Im Revisionsverfahren strittig ist die Frage der Vorvertraglichkeit (ob die vom Kläger geltend gemachten Versicherungsfälle vor oder nach dem Beginn des Versicherungsschutzes am 1. 2. 2009 eingetreten waren).

 

Der Kläger argumentiert, der Schadenseintritt sei erst mit Eröffnung des Konkurses über das Vermögen der genannten Gesellschaften im September 2009 erfolgt.

 

Die Ansprüche des Klägers fallen unter den Schadenersatz-Rechtsschutz, daher ist für den Eintritt des Versicherungsfalls Art 2.1 ARB 2003 maßgeblich. Nach dieser Bestimmung gilt als Versicherungsfall der Eintritt des dem Anspruch zugrundeliegenden Schadenereignisses. Der Versicherungsfall ist regelmäßig das Ereignis, das den Anspruch begründet hat. Dabei handelt es sich nicht um den Verstoß, sondern um das Folgeereignis, das mit dem Eintritt des realen Verletzungszustands gleichgesetzt wird. Der OGH hat allgemein ausgesprochen, dass – bei fehlerhafter Anlageberatung – der reale (zivilrechtliche) Schaden bereits durch den Erwerb der nicht gewünschten Vermögenswerte eintritt. In diesem Sinn hat der OGH zu 7 Ob 112/16w ausdrücklich zum Eintritt des Versicherungsfalls im Schadenersatz-Rechtsschutz klargestellt, dass beim Erwerb einer vermeintlich wertlosen Anleihe der (reale) Schaden mit deren Erwerb eintritt.
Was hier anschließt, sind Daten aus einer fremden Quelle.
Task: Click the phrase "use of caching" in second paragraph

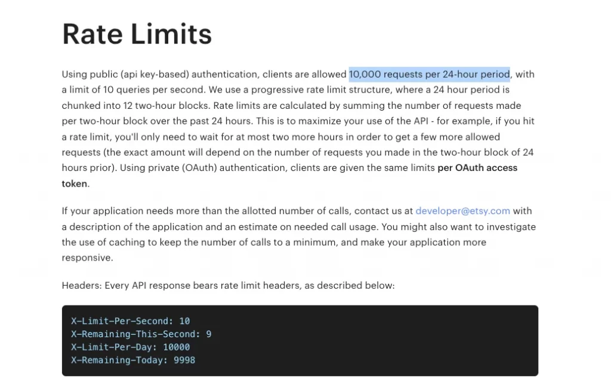Action: pos(109,242)
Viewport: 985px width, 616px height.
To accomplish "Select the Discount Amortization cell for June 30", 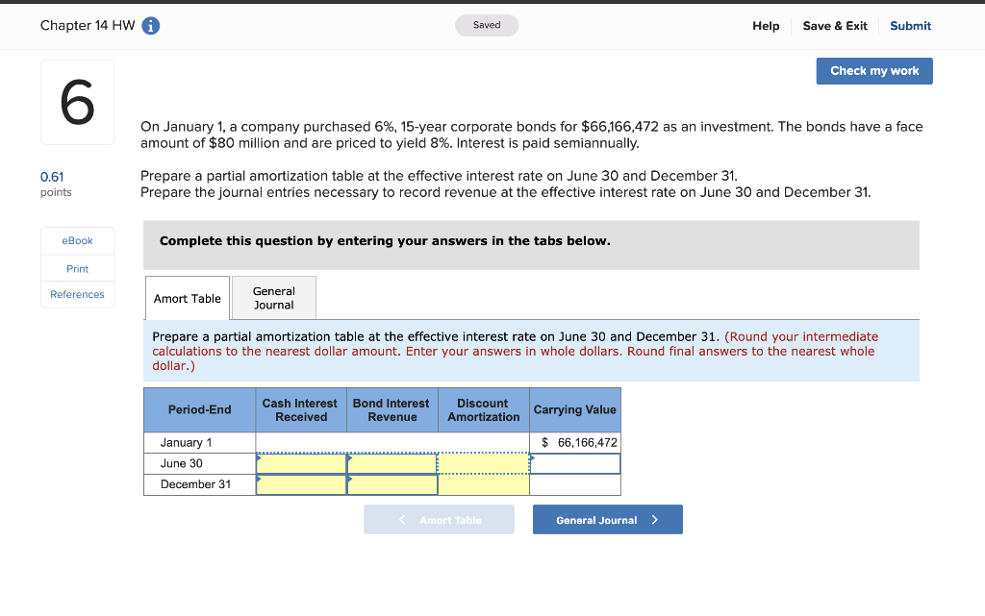I will point(483,463).
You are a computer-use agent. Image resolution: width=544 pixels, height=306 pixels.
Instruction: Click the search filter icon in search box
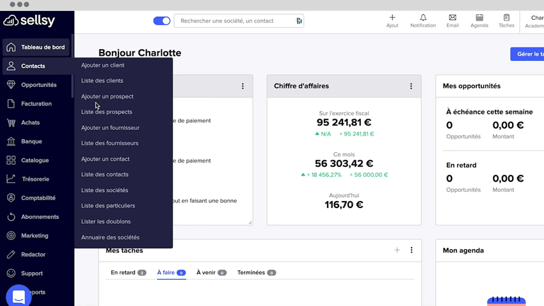coord(299,21)
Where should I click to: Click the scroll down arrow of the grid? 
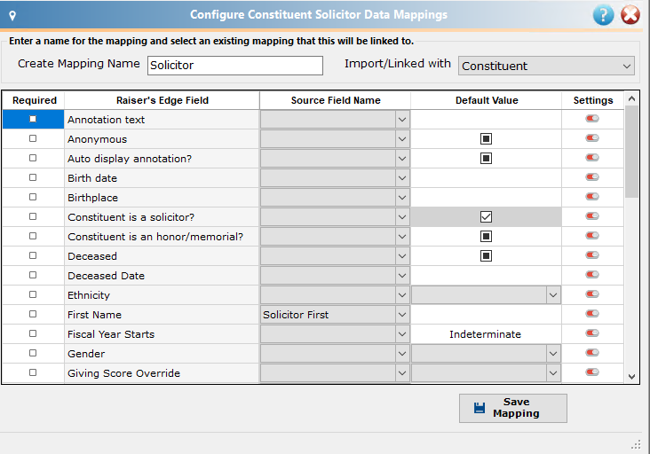pyautogui.click(x=631, y=377)
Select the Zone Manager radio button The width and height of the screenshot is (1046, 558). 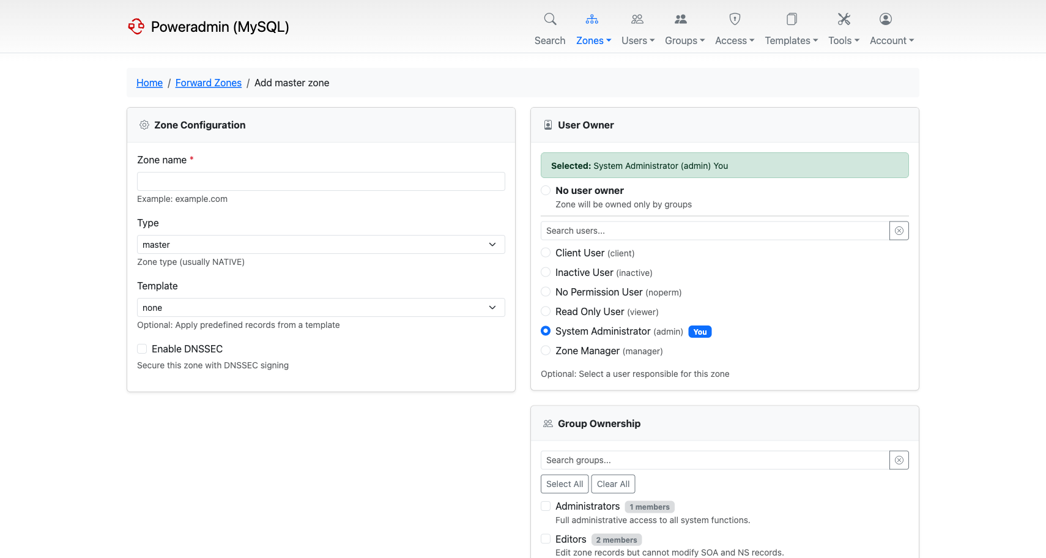pos(546,351)
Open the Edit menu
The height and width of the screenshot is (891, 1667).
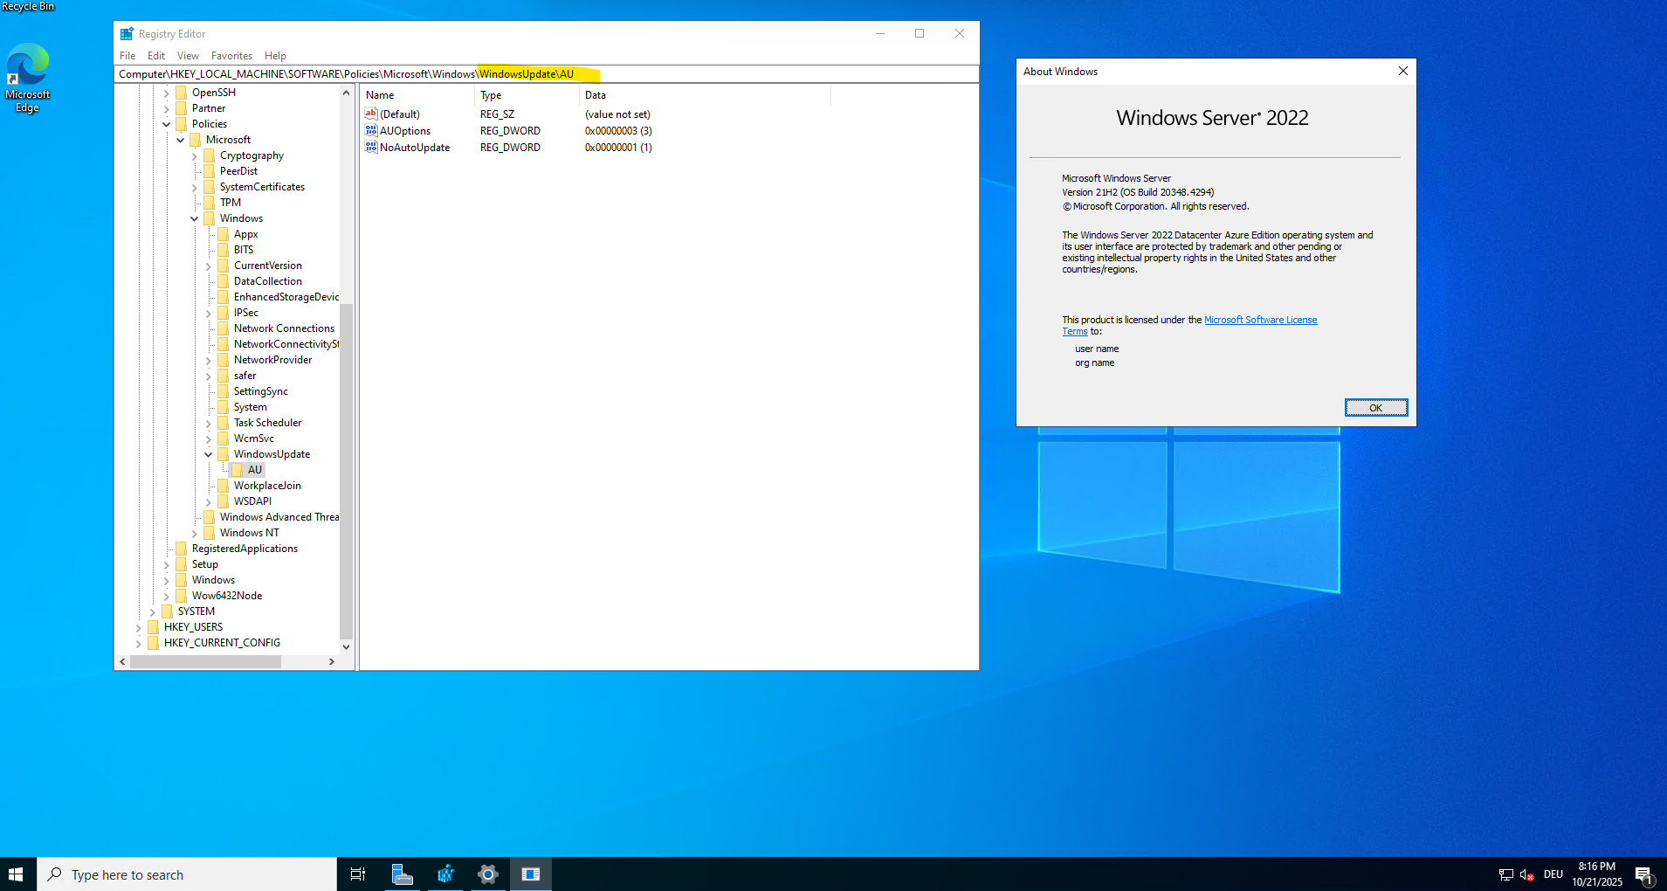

Dort wurde der Emissionsbank, den Geschäftsführern der Emittentin und dem Bilanzprüfer im Wesentlichen gleichfalls die Verletzung von Prüf- und Aufsichtspflichten vorgeworfen, nämlich die schlechte finanzielle Lage der Emittentin im Zeitpunkt der Anleihebegebung gekannt und nicht darüber informiert zu haben.

 

Der Versicherungsfall und damit die Beurteilung der Deckungspflicht richtet sich nach dem vom Kläger geltend zu machenden Anspruch und ist insofern eine Frage des Einzelfalls.

 

Die Rechtsansicht des Berufungsgerichts, der Schaden sei bereits – nach dem Vorbringen des Klägers – mit dem Erwerb der behauptetermaßen wertlosen Anteile im Februar und Mai 2008 eingetreten, weshalb Vorvertraglichkeit vorliege, findet Deckung in der bestehenden oberstgerichtlichen Rsp und ist damit nicht zu beanstanden. Auf die vom Kläger herangezogene Kenntnisnahme vom eingetretenen Schaden kommt es hingegen nicht an.